§ **Listed records**
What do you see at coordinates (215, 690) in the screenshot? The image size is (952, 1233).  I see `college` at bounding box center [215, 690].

* * *

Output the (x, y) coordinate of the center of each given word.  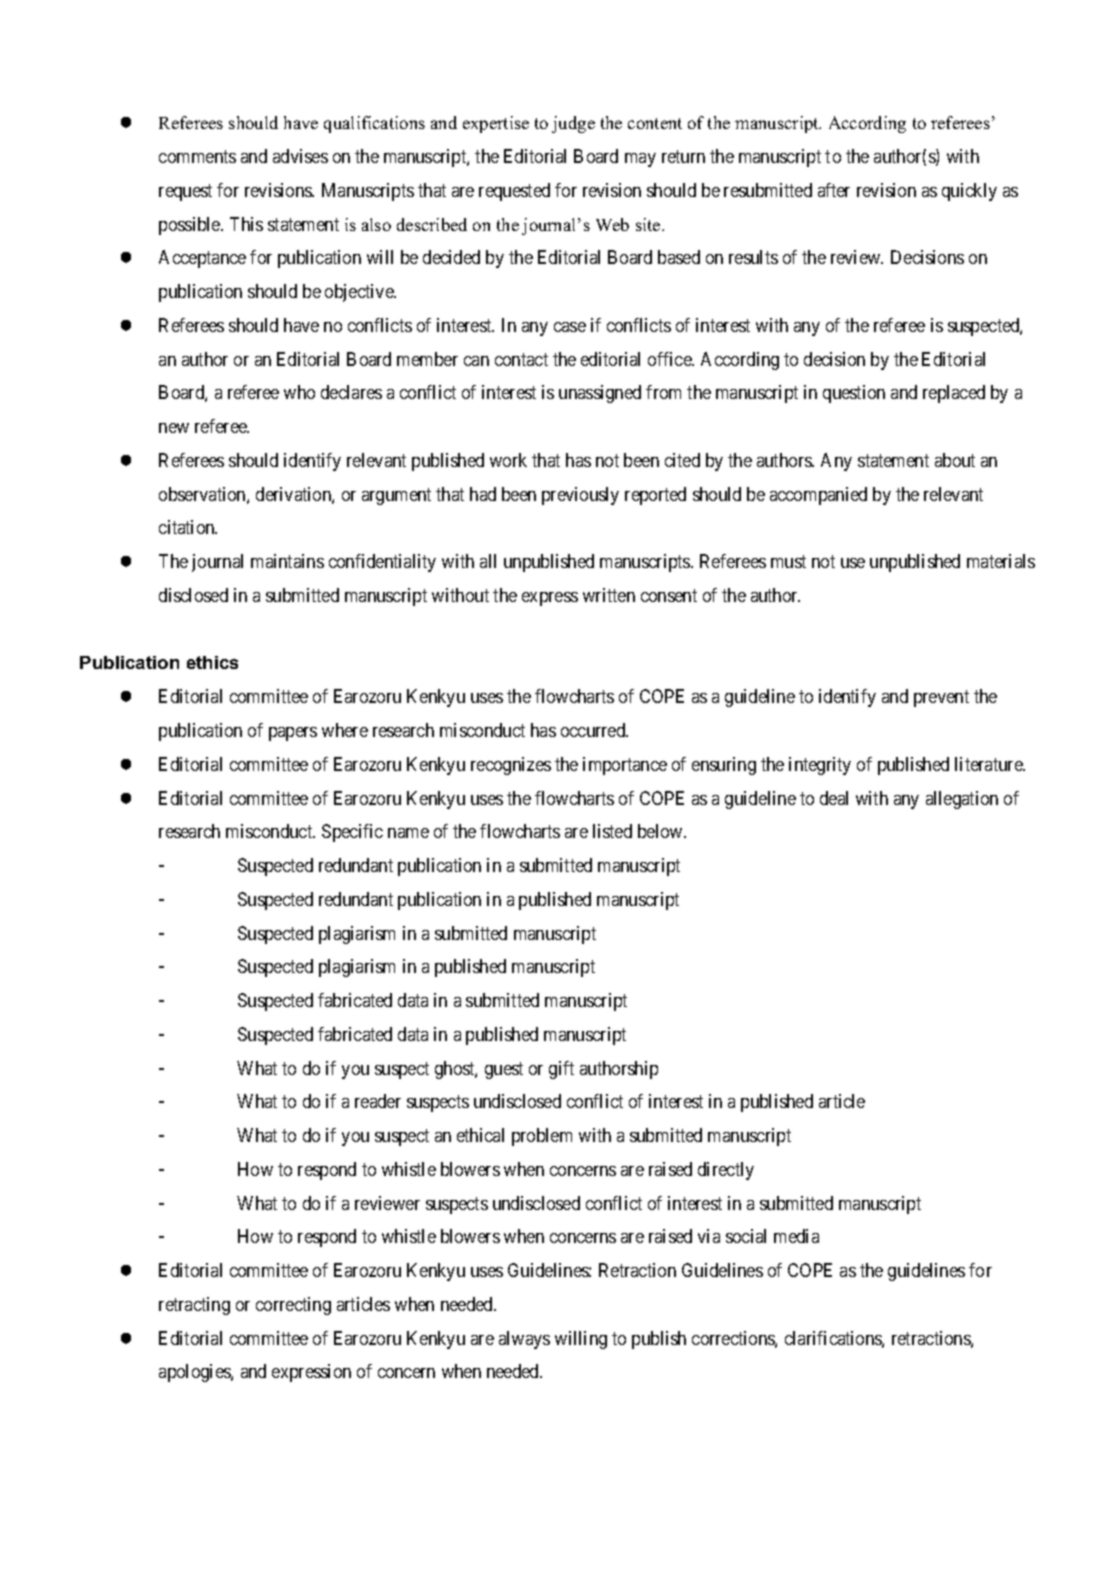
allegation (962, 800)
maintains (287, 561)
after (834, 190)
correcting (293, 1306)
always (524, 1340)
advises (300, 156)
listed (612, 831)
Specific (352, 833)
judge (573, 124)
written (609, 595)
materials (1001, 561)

...

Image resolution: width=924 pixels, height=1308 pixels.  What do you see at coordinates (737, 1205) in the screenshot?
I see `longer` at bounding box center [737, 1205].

§ **Work required**
Reproduce each line from the line with "correcting (293, 1306)" to the line with "materials (1001, 561)", both included, keeping every word as it stands. Multiply each coordinate in the answers by 2.55 and round to the nearest whole number, with halves rounded up.

§ **Complete output**
correcting (747, 3330)
always (1336, 3417)
advises (765, 398)
listed (1561, 2119)
Specific (898, 2124)
judge (1461, 316)
written (1553, 1517)
materials (2553, 1431)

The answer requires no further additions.